[Data excerpts]
******

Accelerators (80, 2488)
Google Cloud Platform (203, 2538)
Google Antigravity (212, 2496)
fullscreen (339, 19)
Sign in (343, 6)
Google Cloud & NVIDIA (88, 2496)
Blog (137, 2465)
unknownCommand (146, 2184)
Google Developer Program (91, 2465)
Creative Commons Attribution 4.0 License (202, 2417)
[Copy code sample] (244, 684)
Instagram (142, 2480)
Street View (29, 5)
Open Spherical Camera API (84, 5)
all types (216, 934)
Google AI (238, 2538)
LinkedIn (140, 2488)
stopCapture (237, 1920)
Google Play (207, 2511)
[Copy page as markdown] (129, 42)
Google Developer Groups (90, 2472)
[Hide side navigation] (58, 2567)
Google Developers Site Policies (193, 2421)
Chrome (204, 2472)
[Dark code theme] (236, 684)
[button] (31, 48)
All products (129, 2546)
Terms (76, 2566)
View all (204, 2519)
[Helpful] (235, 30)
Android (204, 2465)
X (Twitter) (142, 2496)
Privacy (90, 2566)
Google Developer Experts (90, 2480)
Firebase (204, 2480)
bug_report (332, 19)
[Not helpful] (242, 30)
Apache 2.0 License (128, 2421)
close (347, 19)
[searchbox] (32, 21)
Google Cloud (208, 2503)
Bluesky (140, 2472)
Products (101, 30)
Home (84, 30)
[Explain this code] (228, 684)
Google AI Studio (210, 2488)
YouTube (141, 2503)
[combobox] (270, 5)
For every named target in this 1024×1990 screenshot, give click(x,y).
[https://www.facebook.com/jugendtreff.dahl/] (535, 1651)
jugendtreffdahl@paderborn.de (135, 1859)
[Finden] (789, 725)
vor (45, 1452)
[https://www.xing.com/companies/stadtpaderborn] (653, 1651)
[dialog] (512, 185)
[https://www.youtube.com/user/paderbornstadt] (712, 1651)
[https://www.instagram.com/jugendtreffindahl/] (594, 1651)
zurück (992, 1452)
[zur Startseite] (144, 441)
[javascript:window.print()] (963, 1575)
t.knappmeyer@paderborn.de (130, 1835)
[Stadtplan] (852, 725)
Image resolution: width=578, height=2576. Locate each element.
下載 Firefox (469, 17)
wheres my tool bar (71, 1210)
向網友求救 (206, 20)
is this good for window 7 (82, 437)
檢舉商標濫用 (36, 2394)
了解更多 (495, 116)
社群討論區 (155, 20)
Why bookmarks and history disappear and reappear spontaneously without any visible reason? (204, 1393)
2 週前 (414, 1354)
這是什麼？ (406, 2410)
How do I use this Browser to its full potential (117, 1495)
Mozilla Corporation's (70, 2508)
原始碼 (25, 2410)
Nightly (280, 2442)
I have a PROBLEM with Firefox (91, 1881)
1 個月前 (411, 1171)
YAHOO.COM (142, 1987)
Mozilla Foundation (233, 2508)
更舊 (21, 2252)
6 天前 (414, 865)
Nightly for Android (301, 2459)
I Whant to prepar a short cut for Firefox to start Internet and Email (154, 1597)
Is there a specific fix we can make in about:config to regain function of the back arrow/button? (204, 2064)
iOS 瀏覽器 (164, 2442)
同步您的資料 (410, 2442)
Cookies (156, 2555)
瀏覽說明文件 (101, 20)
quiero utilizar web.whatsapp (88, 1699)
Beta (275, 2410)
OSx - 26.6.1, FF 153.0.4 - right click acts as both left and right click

******

Exercise brief
Could you write out, unchanged, the line with "Cookies (156, 2555)" and every line after it in the data above?

Answer area
Cookies (156, 2555)
瀏覽說明文件 (101, 20)
quiero utilizar web.whatsapp (88, 1699)
Beta (275, 2410)
OSx - 26.6.1, FF 153.0.4 - right click acts as both left and right click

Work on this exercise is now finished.